Adam Master se había labrado un sólido porvenir practicando la abogacía. Había comprado una granja y era propietario de un barco. Eliot había estudiado derecho, pero quería ser predicador. Tom había trabajado de aprendiz con un comerciante y mostraba aptitudes para los negocios. Eso era algo, al menos.
Dos sucesos habían roto, no obstante, el corazón de su padre. El primero tuvo lugar cuando Abigail se hallaba en el lecho de muerte. Mandó llamar a su segundo hijo y, en presencia de su padre, le rogó que le jurase que nunca volvería a tomar una gota de licor en su vida. De este modo esperaba que, realizando aquel primer paso, lograría volver sobre el buen camino. ¿Y cuál fue la respuesta de él?
—Por Dios, mamá. Sabes que no te puedo prometer eso.
Eso fue lo que le dijo a su madre moribunda. Adam nunca pudo perdonárselo. No se peleaba con Tom, pues sabía que Abigail lo habría querido así; era educado y hacía cuanto se esperaba de un padre, pero sabía que Tom no era bueno.
Por ello cuando, a los diecinueve años, Tom tuvo su primera relación amorosa con la esposa de un virtuoso marino mientras éste se encontraba de viaje —el propio capitán del barco del que era dueño Adam—, su padre se esforzó por mantener en secreto el asunto para no perjudicar a Eliot, pero ordenó al joven Tom que abandonara Massachusetts de inmediato. Lo mandó, provisto de una seca carta de presentación, a ver a un comerciante que conocía en Londres, con instrucciones de que no regresara jamás.
Tom había partido exiliado al Viejo Mundo. No era digno del Nuevo.
A Tom le gustó Londres. El ambiente de la ciudad se adaptaba a su carácter. Pese a que Cromwell y los puritanos habían gobernado Inglaterra durante una década, el gran experimento de dirigir un país sin un rey había degenerado al final en una confusión que conllevó la imposición de una ley marcial. A la llegada de Tom, los ingleses habían restaurado en el trono al hijo del difunto rey, Carlos II, que era un monarca alegre. Su hermano menor James, duque de York, era rígido y altanero, pero el rey era flexible y prudente; no tenía deseos de ser derrocado como su padre. Después de años de exilio, quería divertirse y veía con buenos ojos que sus súbditos disfrutaran también. Era mujeriego y le encantaban las carreras de caballos y asistir a las representaciones de teatro. Demostraba, asimismo, un genuino interés por la ciencia.
El Londres que encontró Tom se hallaba en un momento de transición entre dos mundos: el medieval y el moderno.
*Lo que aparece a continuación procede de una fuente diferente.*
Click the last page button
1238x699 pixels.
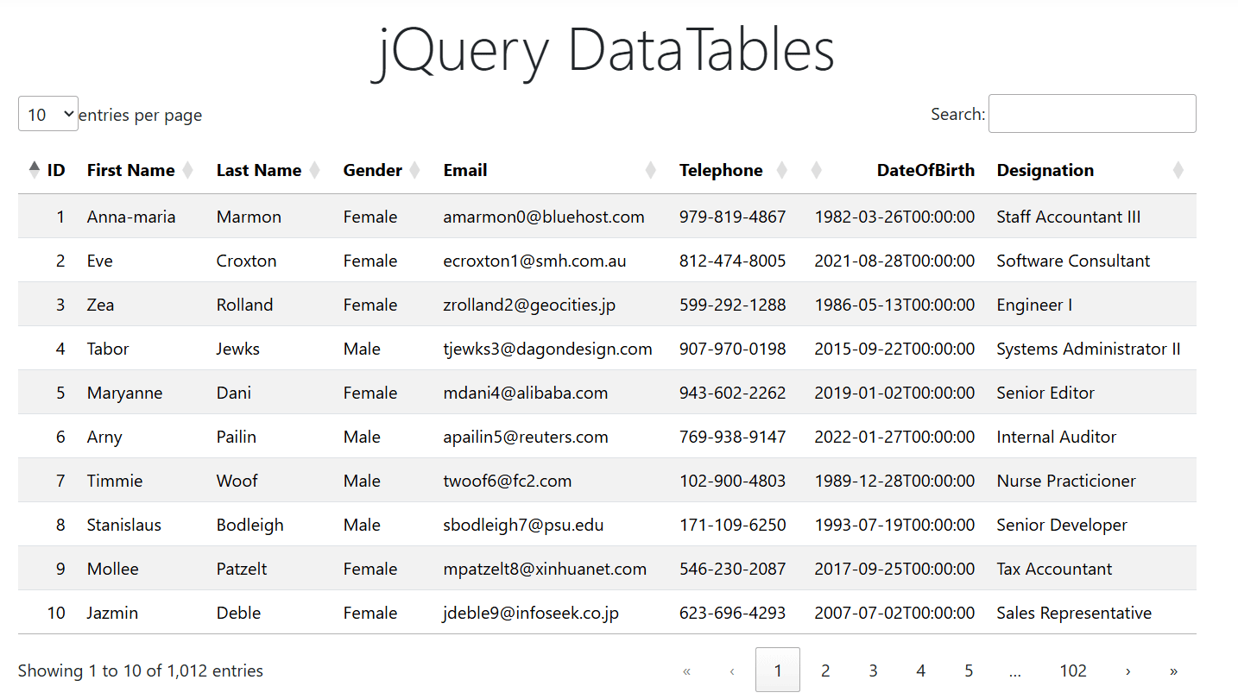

Gracias a la expansión de los dominios británicos de ultramar, los mercaderes londinenses tenían muchas oportunidades de hacer fortuna. Los ricos aristócratas y terratenientes daban el tono en las tendencias de moda. Había toda clase de diversiones y espectáculos, y Tom lo pasó muy bien durante un año.
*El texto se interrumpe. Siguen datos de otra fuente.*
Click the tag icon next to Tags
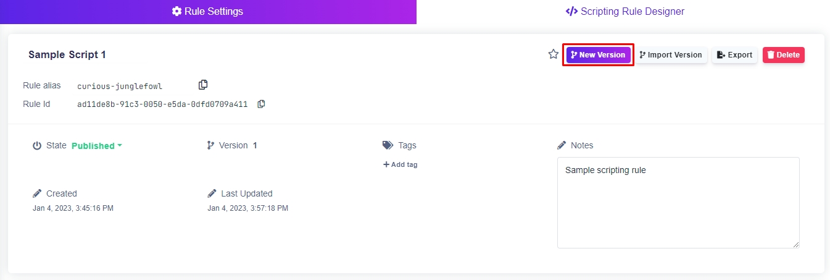The height and width of the screenshot is (280, 830). [388, 145]
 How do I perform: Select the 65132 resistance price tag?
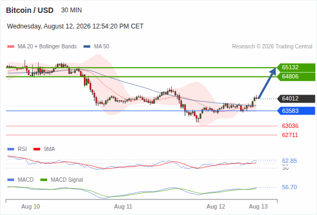click(296, 67)
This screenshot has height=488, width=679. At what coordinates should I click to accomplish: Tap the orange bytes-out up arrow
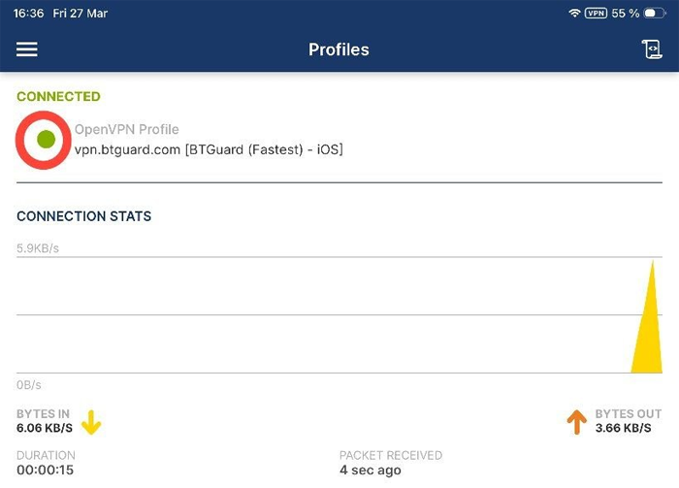(x=576, y=422)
Al cabo de un tiempo, no obstante, comenzó a añorar América. No echaba de menos Boston ni su puritana familia, sino otro tipo de cosas que le costaba definir, cierta sensación de espacio, de contacto con nuevas fronteras, de la posibilidad de rehacer el mundo. En ello había un anhelo de libertad, la libertad de la naturaleza virgen, tal vez, aunque no alcanzaba a expresarlo en palabras.